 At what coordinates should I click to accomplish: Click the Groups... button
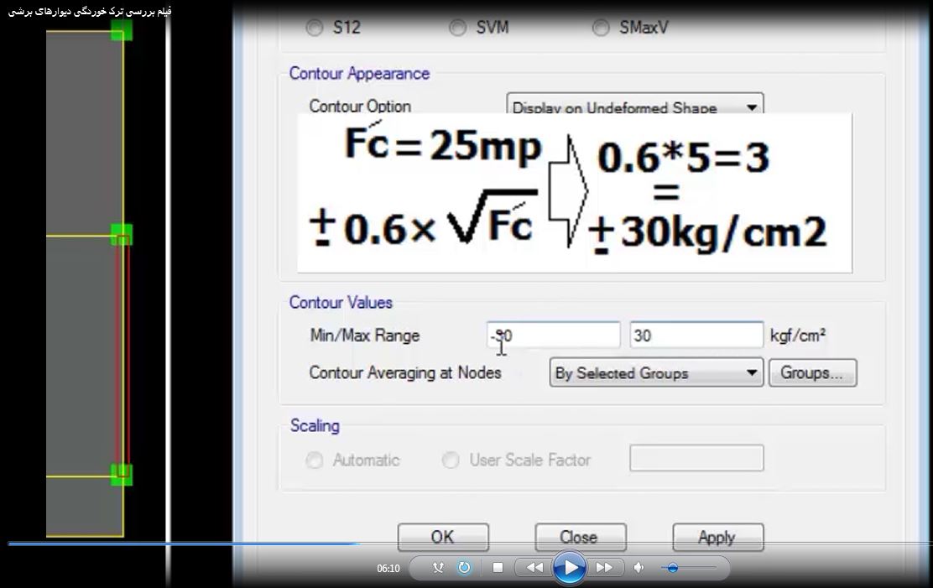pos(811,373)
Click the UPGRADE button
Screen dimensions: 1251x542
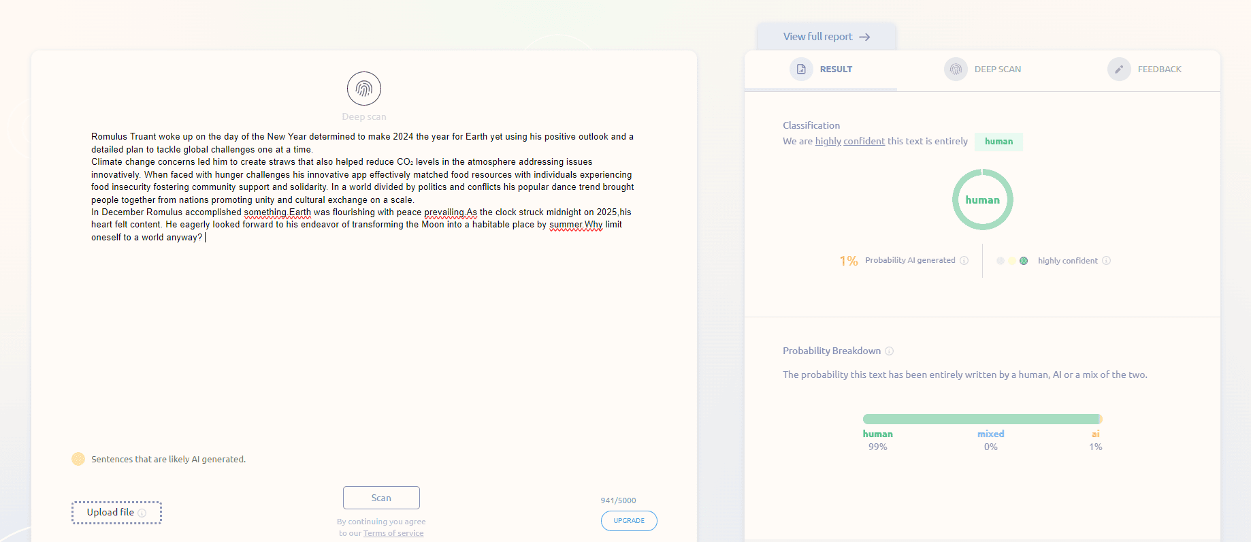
...
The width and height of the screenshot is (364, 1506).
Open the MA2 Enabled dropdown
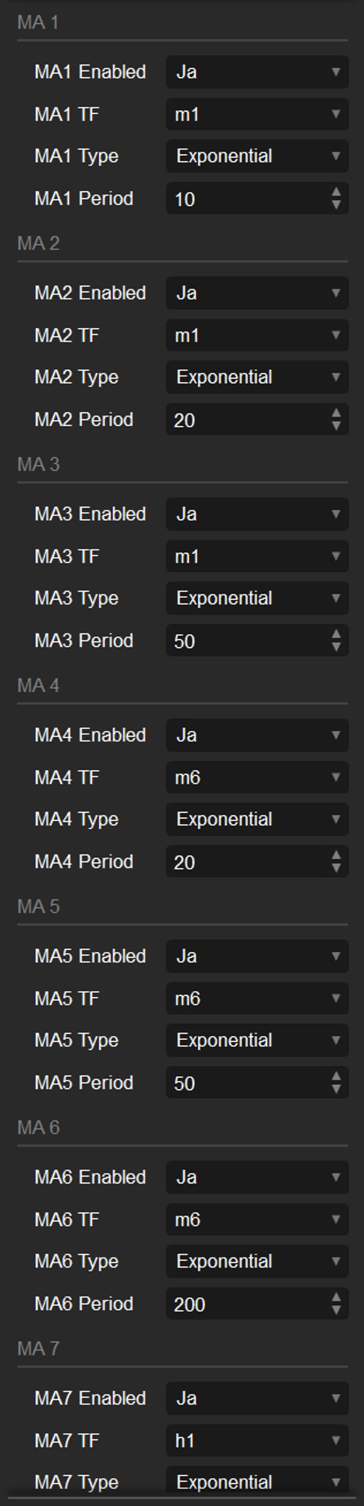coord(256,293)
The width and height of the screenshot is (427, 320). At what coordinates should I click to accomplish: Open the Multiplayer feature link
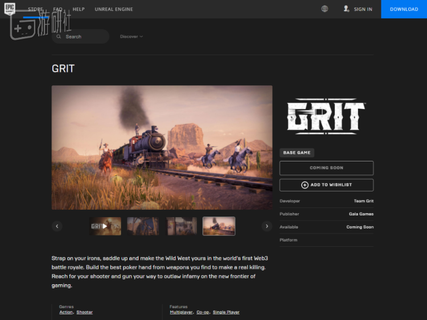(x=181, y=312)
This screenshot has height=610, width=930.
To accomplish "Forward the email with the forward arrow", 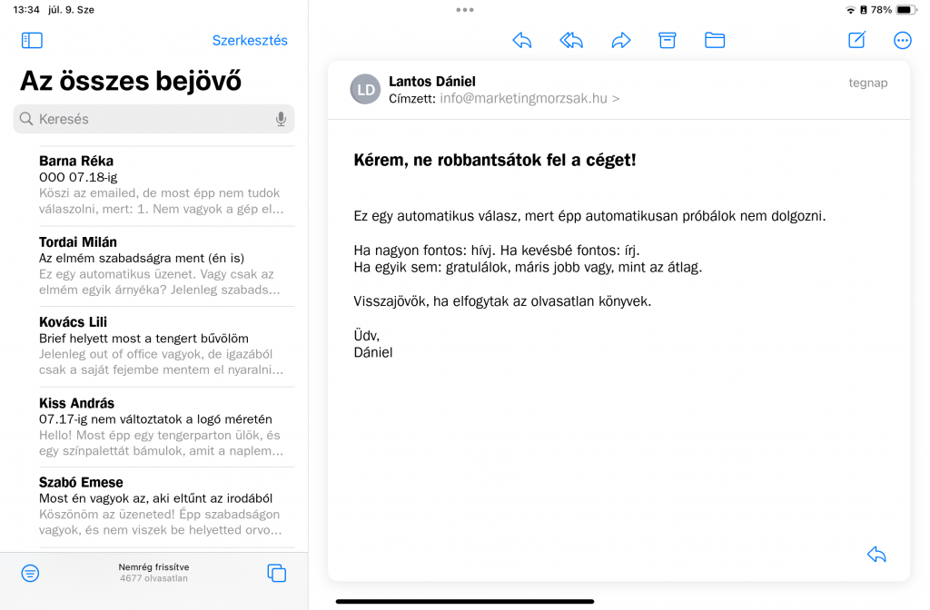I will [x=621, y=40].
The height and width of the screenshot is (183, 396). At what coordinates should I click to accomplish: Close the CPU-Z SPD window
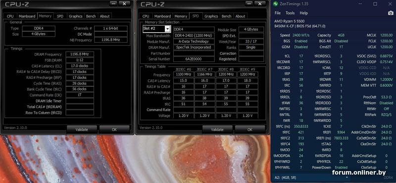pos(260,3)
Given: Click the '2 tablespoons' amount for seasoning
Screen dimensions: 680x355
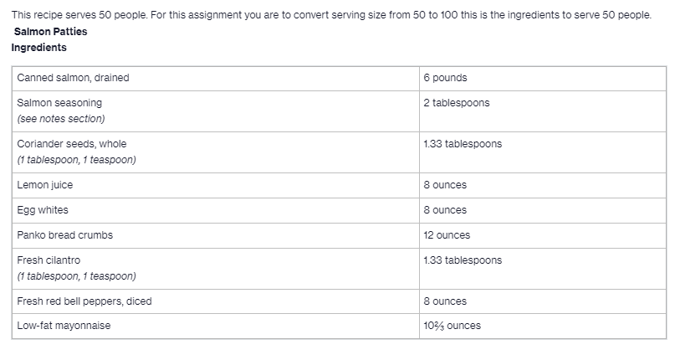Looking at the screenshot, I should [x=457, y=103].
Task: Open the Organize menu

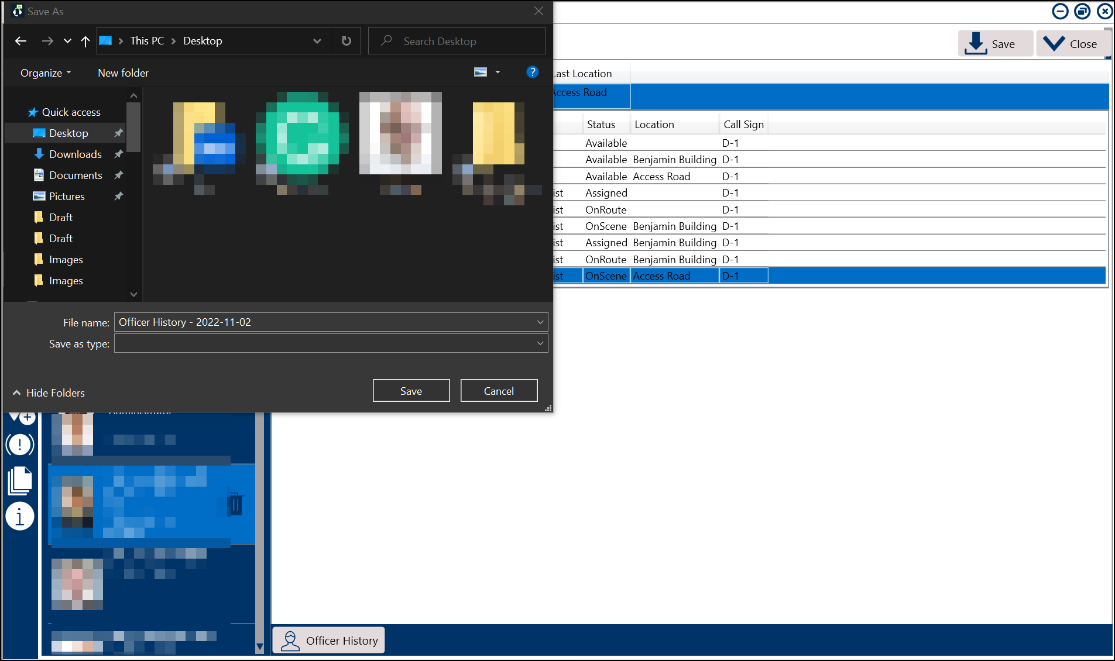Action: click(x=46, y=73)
==
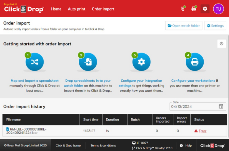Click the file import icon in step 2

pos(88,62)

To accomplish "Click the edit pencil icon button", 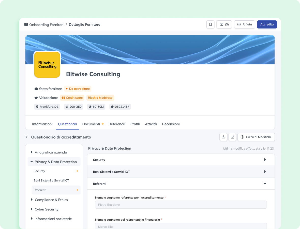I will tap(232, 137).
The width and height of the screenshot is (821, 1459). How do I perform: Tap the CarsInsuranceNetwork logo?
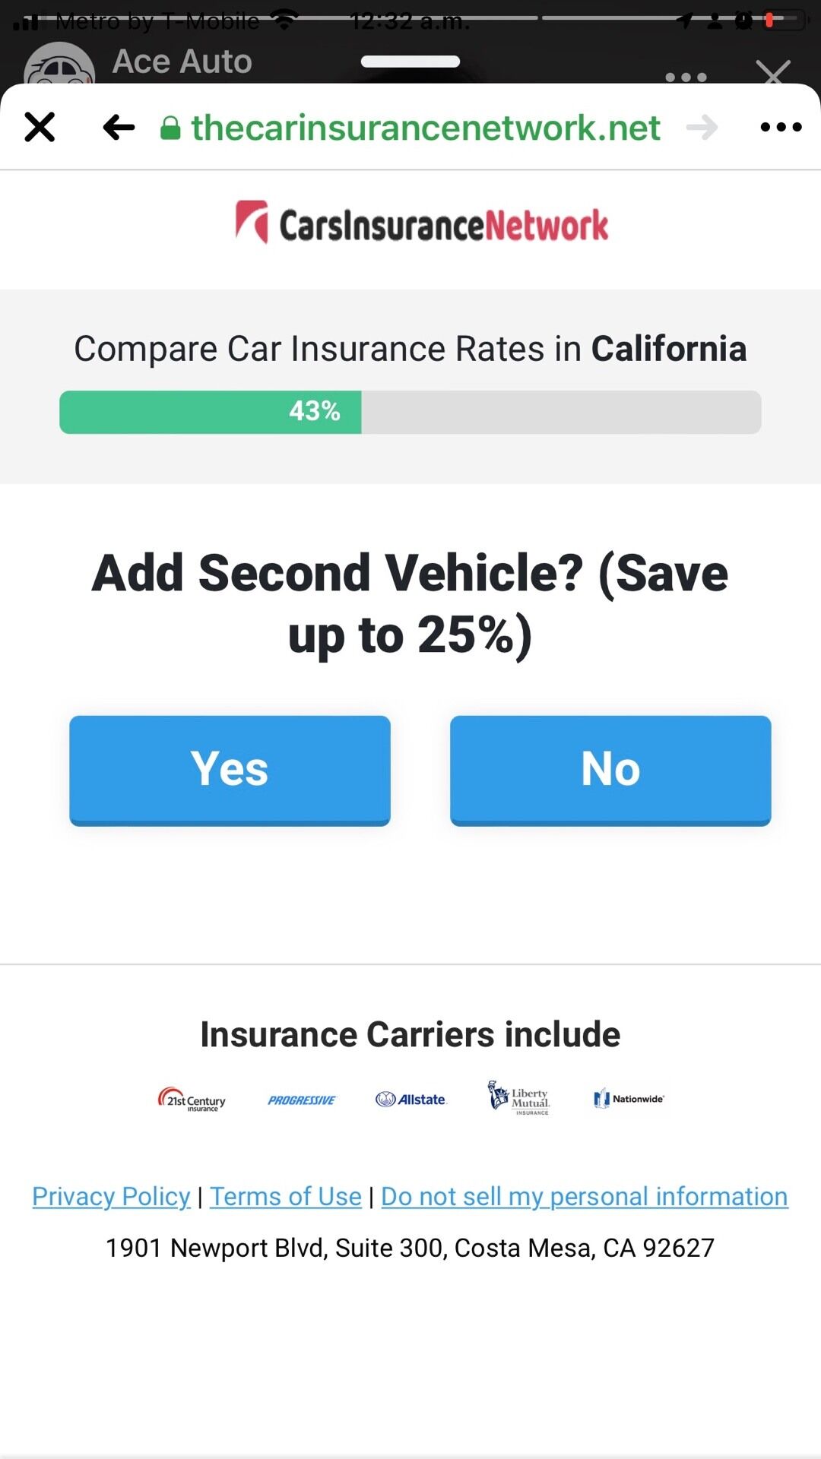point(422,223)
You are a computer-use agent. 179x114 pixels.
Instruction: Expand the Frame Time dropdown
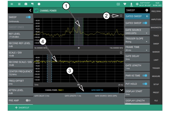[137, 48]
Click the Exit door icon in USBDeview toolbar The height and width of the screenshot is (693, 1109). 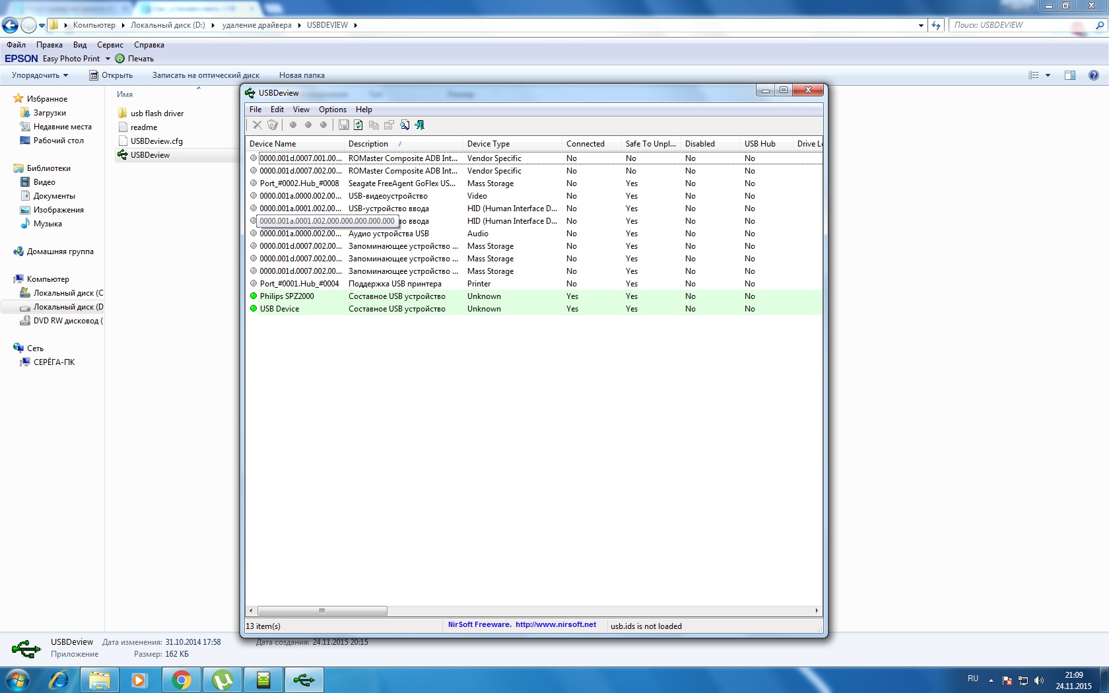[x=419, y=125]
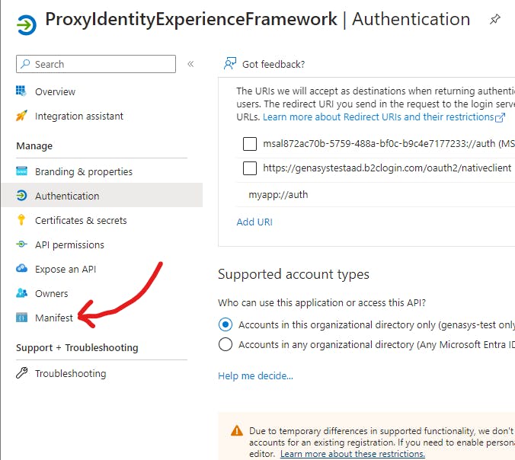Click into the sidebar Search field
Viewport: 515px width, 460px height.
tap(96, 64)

**EXERCISE DETAILS**
In the entries above, find the line that contains "At what coordinates should I click to accomplish: Click" and the line that contains "Screen dimensions: 1251x542". Reproduce exactly those two lines and every line between them, but not the pictures.

**RESULT OF THE TASK**
 At what coordinates should I click to accomplish: Click the Groups... button
pos(811,373)
Click the UPGRADE button
Screen dimensions: 1251x542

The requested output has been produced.